Proof is in the Pudding
These changes in the hospital work environment have had tremendous impact on training. For example, we now get regular complaints from faculty that a proportion of the new trainees have not demonstrated the capability to take independent overnight call. There are more instances of under-prepared residents in 2022 than there were in 2021.
The academic performance of the new residents is also slipping across the nation. In radiology, the junior residents take a nationally administered exam that gauges preparedness for call. The highest scoring institutions achieved over 70% on this exam, in prior years. In 2021, the highest score was in the mid-50%. A massive shift.
Unfortunately, most of these 2020-era implementations are still in place. Our radiology department still holds Zoom conferences. Don’t ask me why. But, let’s consider the two major consequences, which themselves are inter-related.
First, the trainees are exhibiting substandard proficiency. It is blatant. The trainees themselves are conscious of this reality – as well as the factors which have led to it. They are not happy about it. After all, they are ostensibly at the training program to develop proficiency in their chosen field of specialization. They want to learn!

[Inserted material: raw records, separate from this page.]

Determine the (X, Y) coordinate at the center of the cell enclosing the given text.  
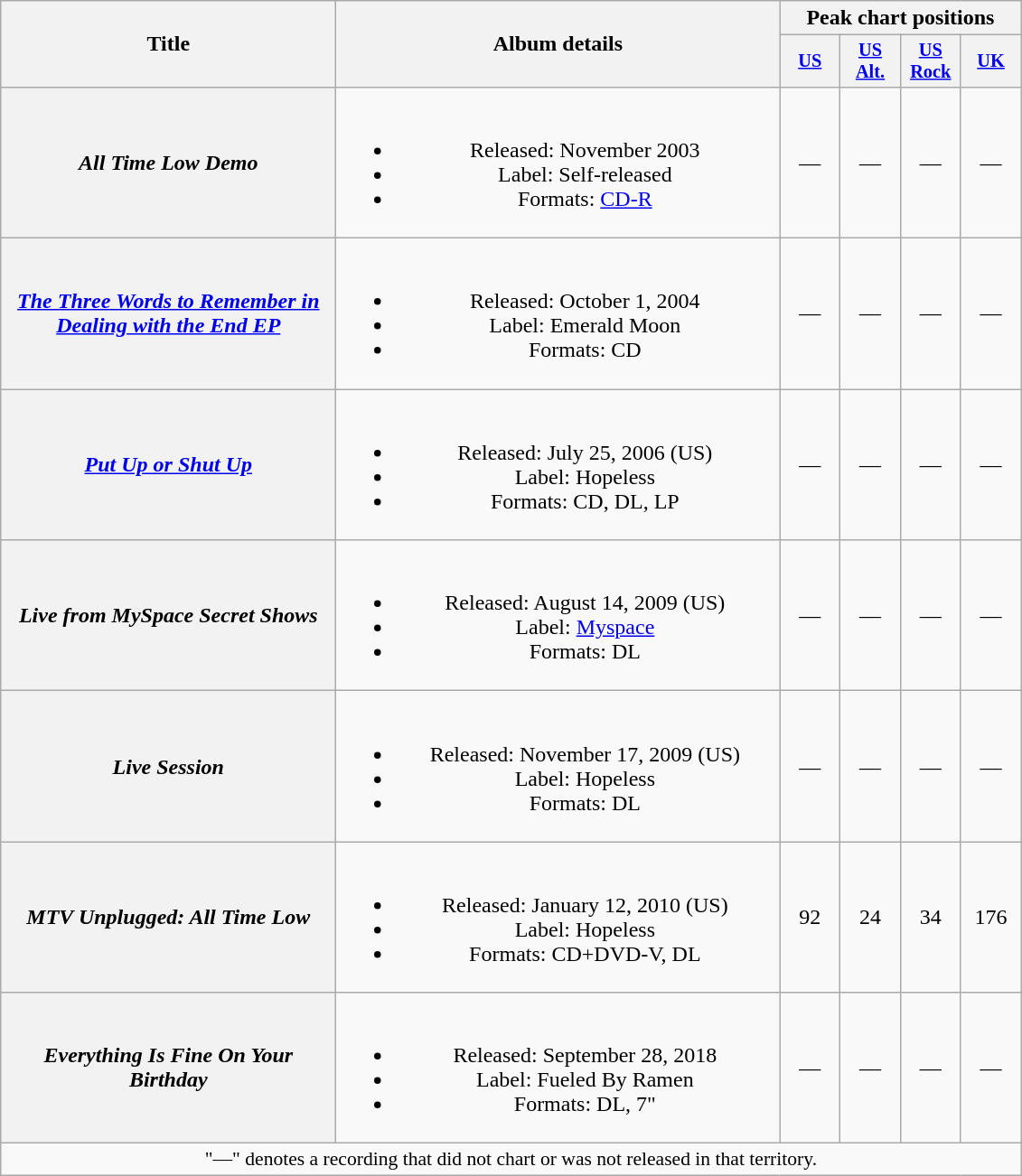
All Time Low Demo (168, 163)
USAlt. (871, 61)
24 (871, 918)
Album details (558, 44)
USRock (931, 61)
Released: July 25, 2006 (US)Label: HopelessFormats: CD, DL, LP (558, 464)
The Three Words to Remember in Dealing with the End EP (168, 314)
176 (990, 918)
UK (990, 61)
Title (168, 44)
Live from MySpace Secret Shows (168, 616)
MTV Unplugged: All Time Low (168, 918)
Released: August 14, 2009 (US)Label: MyspaceFormats: DL (558, 616)
Released: January 12, 2010 (US)Label: HopelessFormats: CD+DVD-V, DL (558, 918)
Put Up or Shut Up (168, 464)
Peak chart positions (900, 18)
Released: November 2003Label: Self-releasedFormats: CD-R (558, 163)
92 (810, 918)
Released: October 1, 2004Label: Emerald MoonFormats: CD (558, 314)
"—" denotes a recording that did not chart or was not released in that territory. (511, 1160)
Everything Is Fine On Your Birthday (168, 1068)
Live Session (168, 766)
US (810, 61)
34 (931, 918)
Released: September 28, 2018Label: Fueled By RamenFormats: DL, 7" (558, 1068)
Released: November 17, 2009 (US)Label: HopelessFormats: DL (558, 766)
Determine the [X, Y] coordinate at the center of the cell enclosing the given text.  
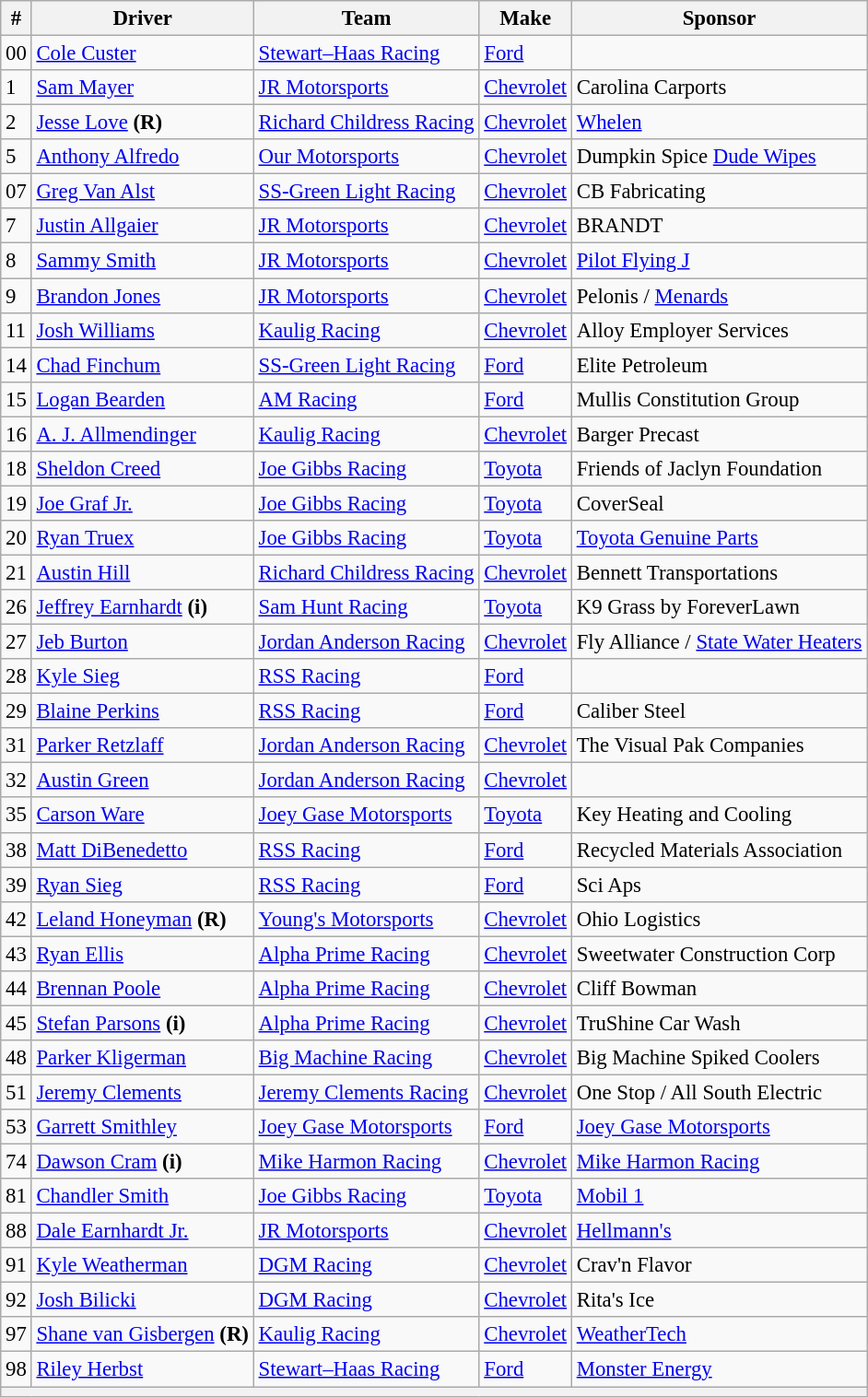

For the second year in a row, our department has singled-out trainees who must undertake supplementary ‘training’ or academic preparedness before they can progress in their responsibilities. Furthermore, there is increasing concern that these residents may not pass the board exams that await them in their third year.
Second, and most importantly, these same students and trainees will be the doctors of tomorrow. Whether they fulfill the examination standards is, sadly, irrelevant. Anyone will tell you that the standardized tests we take are poor reflections of the real world. Regardless, the overall lack of preparation will have knock-on effects on the ability of these trainees to provide appropriate care to their future patients.
If you thought the current doctors you interact with have shortcomings…just wait.